Kurz vor Ablauf eines Ultimatums der Regierung haben die Demonstranten in Hongkong eingelenkt. Foto: dpa

Die demonstrierenden Studenten in Hongkong zeigen Entgegenkommen. Doch Gewalt von Protestgegnern gegen friedliche Demonstranten schürt die Spannungen. Stecken die berüchtigten Triaden-Banden dahinter?

Die demonstrierenden Studenten in Hongkong zeigen Entgegenkommen. Doch Gewalt von Protestgegnern gegen friedliche Demonstranten schürt die Spannungen. Stecken die berüchtigten Triaden-Banden dahinter?
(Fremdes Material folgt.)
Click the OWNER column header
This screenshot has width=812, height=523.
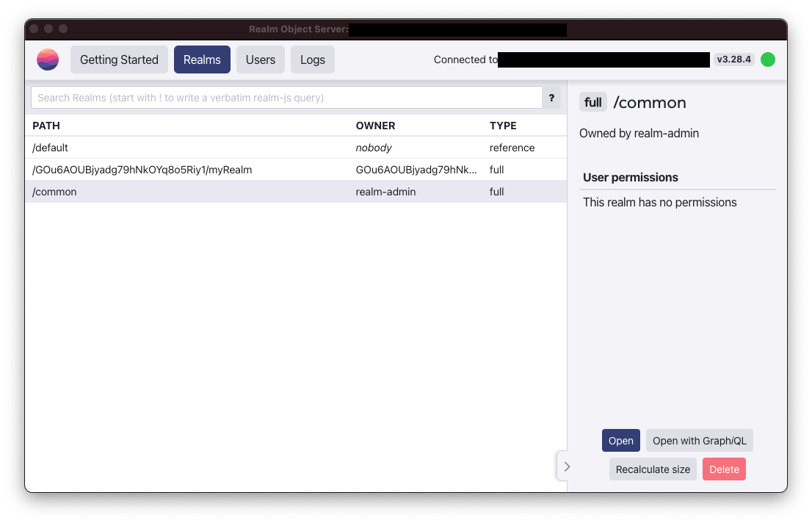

Hongkong - Kurz vor Ablauf eines Ultimatums der Regierung haben die Demonstranten nach den mehr als einwöchigen Protesten in Hongkong eingelenkt. Überraschend kündigte die Studentenvereinigung am Sonntag an, wie gefordert die Blockaden von Regierungsgebäuden bis Montagfrüh aufzuheben. Damit können 3000 Beamte wieder zur Arbeit gehen. Dennoch ist ein Ausweg aus der größten Krise in Hongkong seit der Rückgabe der früheren britischen Kronkolonie 1997 an China nicht in Sicht.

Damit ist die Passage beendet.